Australia - Chapter 1 - Force Majeure and Hardship in the Asia-Pacific Region
Brenda Horrigan is an independent Arbitrator based in Singapore, and was previously Head of International Arbitration-Australia at Herbert Smith Freehills;
Chad Catterwell is a Partner at Herbert Smith Freehills specialising in cross-border and international arbitration across the APAC Region;
Guillermo Garcia-Perrote is a Senior Associate at Herbert Smith Freehills specialising in international arbitration, infrastructure and energy disputes; and
Chloe Smith is a Knowledge Lawyer at Herbert Smith Freehills in the Australian Disputes team.

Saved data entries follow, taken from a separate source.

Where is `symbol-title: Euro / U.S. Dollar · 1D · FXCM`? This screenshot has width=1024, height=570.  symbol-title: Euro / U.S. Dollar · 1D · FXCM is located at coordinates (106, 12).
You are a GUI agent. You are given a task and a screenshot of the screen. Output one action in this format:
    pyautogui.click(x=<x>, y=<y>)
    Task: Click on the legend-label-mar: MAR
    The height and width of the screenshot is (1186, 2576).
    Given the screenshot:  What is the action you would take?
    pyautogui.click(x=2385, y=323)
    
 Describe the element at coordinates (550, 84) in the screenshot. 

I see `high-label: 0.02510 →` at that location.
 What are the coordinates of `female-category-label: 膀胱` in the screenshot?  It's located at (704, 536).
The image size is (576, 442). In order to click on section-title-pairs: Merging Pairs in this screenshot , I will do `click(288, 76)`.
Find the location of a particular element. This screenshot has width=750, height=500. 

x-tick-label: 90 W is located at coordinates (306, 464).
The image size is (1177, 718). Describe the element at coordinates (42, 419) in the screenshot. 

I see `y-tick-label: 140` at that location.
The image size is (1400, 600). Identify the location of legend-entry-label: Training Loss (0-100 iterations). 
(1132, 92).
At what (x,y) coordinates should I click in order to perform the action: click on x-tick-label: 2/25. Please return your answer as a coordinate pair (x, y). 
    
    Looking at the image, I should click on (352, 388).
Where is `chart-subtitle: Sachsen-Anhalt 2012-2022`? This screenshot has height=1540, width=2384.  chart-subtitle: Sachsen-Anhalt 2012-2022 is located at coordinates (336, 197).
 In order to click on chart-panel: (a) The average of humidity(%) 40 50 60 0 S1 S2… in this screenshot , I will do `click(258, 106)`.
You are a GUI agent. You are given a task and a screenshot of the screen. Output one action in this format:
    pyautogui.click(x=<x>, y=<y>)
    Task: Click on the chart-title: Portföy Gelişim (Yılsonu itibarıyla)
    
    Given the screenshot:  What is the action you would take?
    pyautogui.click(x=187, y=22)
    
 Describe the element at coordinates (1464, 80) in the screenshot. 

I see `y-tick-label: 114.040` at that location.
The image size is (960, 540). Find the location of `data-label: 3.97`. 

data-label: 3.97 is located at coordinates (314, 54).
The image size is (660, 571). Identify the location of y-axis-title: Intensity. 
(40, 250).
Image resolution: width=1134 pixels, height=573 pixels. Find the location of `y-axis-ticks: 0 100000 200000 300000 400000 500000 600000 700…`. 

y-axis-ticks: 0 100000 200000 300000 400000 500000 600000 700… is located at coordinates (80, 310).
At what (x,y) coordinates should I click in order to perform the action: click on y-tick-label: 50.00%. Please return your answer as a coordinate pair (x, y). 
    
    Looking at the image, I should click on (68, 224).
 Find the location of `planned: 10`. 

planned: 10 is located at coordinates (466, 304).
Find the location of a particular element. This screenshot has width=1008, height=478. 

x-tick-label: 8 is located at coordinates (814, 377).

Originally from Force Majeure and Hardship in the Asia-Pacific Region
I. Force majeure
A. Background and definition of force majeure in Australia
1. Does Australia recognize force majeure or any other legal concept similar to force majeure such as frustration, etc. (in the following: “force majeure”)? Are there any statutory provisions or is there any case law setting forth the definition of force majeure?
The concept of ‘force majeure’ is not defined in Australian common law or statute. It is, however, not unusual for Australian contracts to include clauses referred to as ‘force majeure clause’ as a means of mitigating risk arising from future events beyond the parties’ control.
As force majeure exists only as a contractual mechanism in Australian law, the effect of a force majeure clause will depend upon the language used in the relevant agreement. Generally speaking, a force majeure clause will excuse a party, or parties to the agreement from performance of their contractual obligations where an event or circumstances outside of their control impacts their ability to do so. The type of event that will trigger the clause, the extent of impact that it must have on performance to attract relief under the clause, and the type of relief offered by the clause will all depend upon the language used in the agreement.
The interpretation of force majeure clauses is governed by ordinary principles of contract law. Accordingly, courts required to interpret a force majeure clause will do so by endeavouring to “ascertain the intention of the parties from the words of the contract, considered in the context of the purpose and object of the transaction”. Force majeure clauses are interpreted strictly in accordance with the general principle that contractual rights can only be altered unilaterally in the precise manner set out by the contract.
Australian law recognises frustration as a common law doctrine. The doctrine of frustration operates to discharge a contract where events outside the control of the parties render the contract incapable of performance. This area of law is discussed below in section II.G.